Urban Policy Chief Says He's Proud of Record
By Robin Shulman
NEW YORK -- Adolfo Carrión Jr., the new director of the White House Office of Urban Policy, battled back today after prosecutors in the Bronx said they were looking into allegations of wrongdoing while he served as Bronx borough president.
"I built a reputation for integrity and dedication to my constituents, and I am proud of my record serving the people of the Bronx," said Carrión in an email.
His statement came after an official from the Bronx District Attorney's Office said prosecutors were investigating Carrión's hiring of an architect to design a porch and second-floor deck for his home on City Island while the same architect was working on a major housing project under review by Carrión's office.
"The facts, as reported, raised questions that we are looking to get answers to," said Steven Reed, a spokesman for the Bronx DA.
Carrión recently acknowleged that he has never paid the architect for the work on his home renovation, which began in late 2006 and was finished in early 2007, because a final survey--which would finalize the renovation with the city--has yet to be filed.

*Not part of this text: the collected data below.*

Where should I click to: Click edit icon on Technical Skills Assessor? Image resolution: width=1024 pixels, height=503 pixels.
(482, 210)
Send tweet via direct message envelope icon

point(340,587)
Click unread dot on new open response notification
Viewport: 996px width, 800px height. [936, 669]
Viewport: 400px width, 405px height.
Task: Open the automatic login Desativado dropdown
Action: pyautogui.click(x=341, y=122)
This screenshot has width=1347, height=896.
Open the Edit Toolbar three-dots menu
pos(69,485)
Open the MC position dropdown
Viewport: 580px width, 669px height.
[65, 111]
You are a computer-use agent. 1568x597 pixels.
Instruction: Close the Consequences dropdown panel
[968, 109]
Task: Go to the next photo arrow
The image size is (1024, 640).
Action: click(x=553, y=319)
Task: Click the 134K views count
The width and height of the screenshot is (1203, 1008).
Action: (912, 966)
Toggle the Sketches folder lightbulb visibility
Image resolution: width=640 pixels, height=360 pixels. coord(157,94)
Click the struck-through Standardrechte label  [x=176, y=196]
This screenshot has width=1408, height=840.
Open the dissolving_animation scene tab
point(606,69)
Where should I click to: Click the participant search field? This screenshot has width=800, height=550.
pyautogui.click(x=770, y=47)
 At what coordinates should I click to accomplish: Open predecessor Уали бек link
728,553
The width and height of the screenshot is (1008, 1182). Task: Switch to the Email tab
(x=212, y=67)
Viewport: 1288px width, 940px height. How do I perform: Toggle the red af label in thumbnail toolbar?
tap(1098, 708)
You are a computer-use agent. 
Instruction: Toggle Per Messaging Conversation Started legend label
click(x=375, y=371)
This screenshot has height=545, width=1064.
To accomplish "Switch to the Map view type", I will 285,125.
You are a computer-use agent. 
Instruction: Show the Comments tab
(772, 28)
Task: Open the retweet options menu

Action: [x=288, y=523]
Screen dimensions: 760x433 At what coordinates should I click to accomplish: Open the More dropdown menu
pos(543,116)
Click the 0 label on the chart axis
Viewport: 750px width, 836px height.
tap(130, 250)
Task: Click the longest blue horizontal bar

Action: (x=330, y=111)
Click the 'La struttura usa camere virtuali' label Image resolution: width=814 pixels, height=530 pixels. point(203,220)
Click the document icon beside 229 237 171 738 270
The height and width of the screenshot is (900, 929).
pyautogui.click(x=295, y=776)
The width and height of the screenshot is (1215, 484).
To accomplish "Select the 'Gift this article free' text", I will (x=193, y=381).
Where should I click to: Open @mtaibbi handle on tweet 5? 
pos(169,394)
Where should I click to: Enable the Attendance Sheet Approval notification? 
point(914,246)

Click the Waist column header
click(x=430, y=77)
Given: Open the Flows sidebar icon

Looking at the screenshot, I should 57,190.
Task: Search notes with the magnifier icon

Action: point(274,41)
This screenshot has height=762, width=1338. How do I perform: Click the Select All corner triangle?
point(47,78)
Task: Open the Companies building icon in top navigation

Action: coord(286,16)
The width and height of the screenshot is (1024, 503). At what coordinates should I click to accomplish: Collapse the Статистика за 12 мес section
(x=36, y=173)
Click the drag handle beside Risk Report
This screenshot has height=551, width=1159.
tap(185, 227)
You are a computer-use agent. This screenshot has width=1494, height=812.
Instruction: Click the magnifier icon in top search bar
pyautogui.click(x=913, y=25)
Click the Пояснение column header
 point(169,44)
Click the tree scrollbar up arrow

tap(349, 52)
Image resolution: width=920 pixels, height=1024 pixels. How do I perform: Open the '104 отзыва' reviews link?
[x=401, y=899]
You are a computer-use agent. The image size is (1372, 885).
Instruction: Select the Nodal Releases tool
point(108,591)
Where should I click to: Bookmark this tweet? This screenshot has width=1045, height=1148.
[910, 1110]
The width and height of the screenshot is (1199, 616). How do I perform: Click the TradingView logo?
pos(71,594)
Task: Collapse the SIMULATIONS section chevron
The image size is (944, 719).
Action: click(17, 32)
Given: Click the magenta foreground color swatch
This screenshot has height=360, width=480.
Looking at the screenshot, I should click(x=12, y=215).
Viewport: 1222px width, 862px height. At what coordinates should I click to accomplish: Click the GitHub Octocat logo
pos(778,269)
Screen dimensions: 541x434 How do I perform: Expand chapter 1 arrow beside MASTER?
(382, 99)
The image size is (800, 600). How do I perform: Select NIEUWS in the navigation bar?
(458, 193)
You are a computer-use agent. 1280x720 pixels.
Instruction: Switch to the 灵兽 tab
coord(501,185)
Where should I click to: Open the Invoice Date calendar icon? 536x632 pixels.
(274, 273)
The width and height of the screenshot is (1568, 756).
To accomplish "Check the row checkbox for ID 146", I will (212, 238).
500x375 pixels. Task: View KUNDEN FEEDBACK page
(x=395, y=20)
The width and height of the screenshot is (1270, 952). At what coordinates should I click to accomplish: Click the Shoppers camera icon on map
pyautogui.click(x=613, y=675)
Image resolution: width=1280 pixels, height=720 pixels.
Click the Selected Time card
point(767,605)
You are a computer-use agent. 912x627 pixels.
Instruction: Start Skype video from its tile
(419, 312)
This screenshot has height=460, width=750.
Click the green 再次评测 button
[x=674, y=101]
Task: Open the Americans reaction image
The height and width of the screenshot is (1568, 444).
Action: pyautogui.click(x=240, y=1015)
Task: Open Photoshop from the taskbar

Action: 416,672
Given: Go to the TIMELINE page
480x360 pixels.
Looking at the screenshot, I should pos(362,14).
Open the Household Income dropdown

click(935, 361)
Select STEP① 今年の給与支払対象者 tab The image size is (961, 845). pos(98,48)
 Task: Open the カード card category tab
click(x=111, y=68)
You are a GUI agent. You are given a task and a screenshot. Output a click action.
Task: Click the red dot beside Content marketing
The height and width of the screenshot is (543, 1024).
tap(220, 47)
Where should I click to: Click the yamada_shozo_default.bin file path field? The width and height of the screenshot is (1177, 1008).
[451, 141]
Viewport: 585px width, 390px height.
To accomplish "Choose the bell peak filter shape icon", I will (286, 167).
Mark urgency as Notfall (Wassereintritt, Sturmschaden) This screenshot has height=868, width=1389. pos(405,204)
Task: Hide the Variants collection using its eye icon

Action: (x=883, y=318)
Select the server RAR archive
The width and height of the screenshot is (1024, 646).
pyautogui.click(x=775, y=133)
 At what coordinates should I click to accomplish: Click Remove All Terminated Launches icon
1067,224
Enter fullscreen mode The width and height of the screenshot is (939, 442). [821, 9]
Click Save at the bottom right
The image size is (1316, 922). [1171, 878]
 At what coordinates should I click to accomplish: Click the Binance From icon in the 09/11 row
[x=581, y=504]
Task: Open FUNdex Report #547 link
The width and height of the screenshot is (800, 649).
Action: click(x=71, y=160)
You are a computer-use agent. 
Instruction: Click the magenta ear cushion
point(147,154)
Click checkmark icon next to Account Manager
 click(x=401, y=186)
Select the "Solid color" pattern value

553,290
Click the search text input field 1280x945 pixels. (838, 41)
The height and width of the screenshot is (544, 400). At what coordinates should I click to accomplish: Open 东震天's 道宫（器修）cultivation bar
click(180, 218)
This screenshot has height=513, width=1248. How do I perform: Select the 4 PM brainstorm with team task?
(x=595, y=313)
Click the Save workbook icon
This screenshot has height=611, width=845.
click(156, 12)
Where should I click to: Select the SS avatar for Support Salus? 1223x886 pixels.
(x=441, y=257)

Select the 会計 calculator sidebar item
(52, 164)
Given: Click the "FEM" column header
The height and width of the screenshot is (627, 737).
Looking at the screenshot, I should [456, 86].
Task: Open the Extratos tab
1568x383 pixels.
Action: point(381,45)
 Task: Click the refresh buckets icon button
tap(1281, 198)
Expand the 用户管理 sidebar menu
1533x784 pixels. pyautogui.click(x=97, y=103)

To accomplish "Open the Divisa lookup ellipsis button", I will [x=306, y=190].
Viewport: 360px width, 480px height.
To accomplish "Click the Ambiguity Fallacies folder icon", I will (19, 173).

"As is his practice for projects of this kind, the architect will present his bill and be paid after the final survey is completed and filed," he said.
Meanwhile, Citizens For Responsibility and Ethics, a nonpartisan government advocacy group, on Thursday sent a letter to Attorney General Eric Holder asking for a federal investigation of Carrión in connection with bribery and honest services fraud. The group cited the unpaid architect, and Carrion's receipt of campaign contributions from developers near the time he approved zoning changes for their projects and committed taxpayer money to them.
"The timing of the contributions and his official actions are suspect and I find the story about the nonpayment to the architect not credible," said Melanie Sloan, the executive director of the group.
The New York Daily News reported earlier this month that in January 2007, plans for a large housing project called Boricua Village were submitted to Carrión's office for examination.
The project included 679 affordable units of affordable housing, space for stores, and a 14-story tower for Boricua College. Less than a month after an application for the project was filed in March 2006, Carrion received eight donations in one day from Boricua College administrators, totaling $8,750, the Daily News reported. Officials at Atlantic Development Group, the project's developer, also contributed to Carrión while the project was moving through the review system.
The borough president has the power only to offer advice and cannot derail a proposal. Still, other officials later in the review process take the borough president's views into consideration. In March 2007, Carrión recommended the zoning changes for the project to the City Planning Commission, which approved them.
Meanwhile, Hugo Subotovsky, the architect who worked on this project, had recently finished his work on Carrión's home. Subotovsky's firm recorded 51.5 hours of design work on Carrión's home for a total bill of $3,627.50. Carrión said in his email that it was his fault the architect was not paid, because Carrión failed to request a final survey until the Daily News raised the issue, and he had not received a bill.
A woman who answered the phone in Subotovsky's office said the architect was out of the country on vacation and could not be reached.
Robert Gibbs, the White House press secretary, told reporters during a news conference on Wednesday that the administration expected the final survey on Carrión's home to be completed soon and for Carrión to pay the bill.
"There can be no question that as Bronx borough president, I complied with all applicable campaign regulations and laws," said Carrión.